Now I am not a man of few words, so excuse the diatribe as I attempt to convey this idea.

If I have a bike that's a long TT I would tend to use a narrow bar. I like a 59CM Top tube. My Crockett has 57tt, I use 46CM bar on it.. And dialing your reach between the shorter stem with a longer reach bar and visa/versa can be useful for how the bike responds when you are not directly in your sweet spot cockpit length etc. Or rather to get you there.

I have helped folks that get new bars and all of a sudden find fit is not happy happy. When I tell them "you went from 118mm reach on your old bars to these new carbon bars with 85mm reach, you need a longer stem now", they say, "No wonder...".

Or they put on a new bar to get wider or narrower not taking the bar reach into account.
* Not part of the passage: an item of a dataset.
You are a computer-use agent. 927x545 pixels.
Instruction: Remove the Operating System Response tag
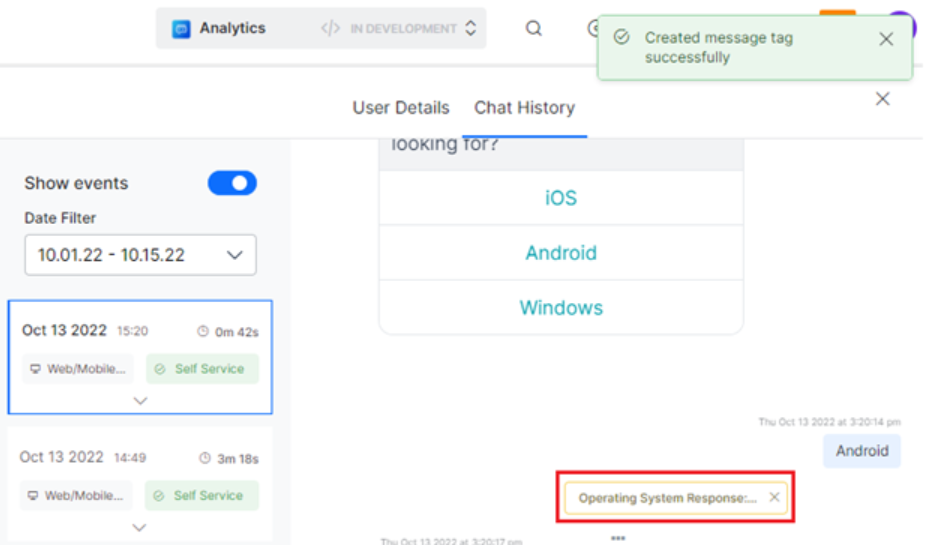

I have one bike with a 603mm Top tube, it has the shortest reach bars I could find, and a more normal stem than I might have to use if the bar reach was 93mm like on the Crockett. Those are 69mm reach. that is 2+CM worth of stem if you think about it in the reach equation dialing in your position.. [saddle setback being the constant]

I fit both of those bikes in terms of the CG [fore/aft] window riding and great handling fine. Yes with a 33mm difference of TT. Smaller bike=smaller fore\aft CG window riding. Longer bike opposite.

I am just trying to introduce the concepts here, info hopefully useful for someone that has not dialed reach or blindly thinks, "I need this stem on this TT length/bike" that might be totally not considering the bar reach factor. This is my most common fit issue helping folks.

I also would not ride a 57TT short wheelbase bike, a CX bike with long front center/chainstays/wheelbase has a bigger center CG window. A road bike with 993mm WB much less so and I find untenable to ride.

So we are all kinda between sizes to some degree.

This after many 10s of thousands of miles is what I found works for me. And I have become an expert for me, due to my bike addiction and having a lot of bikes stable wise to ride... and needing to have them handle properly without stretching the size windows too far.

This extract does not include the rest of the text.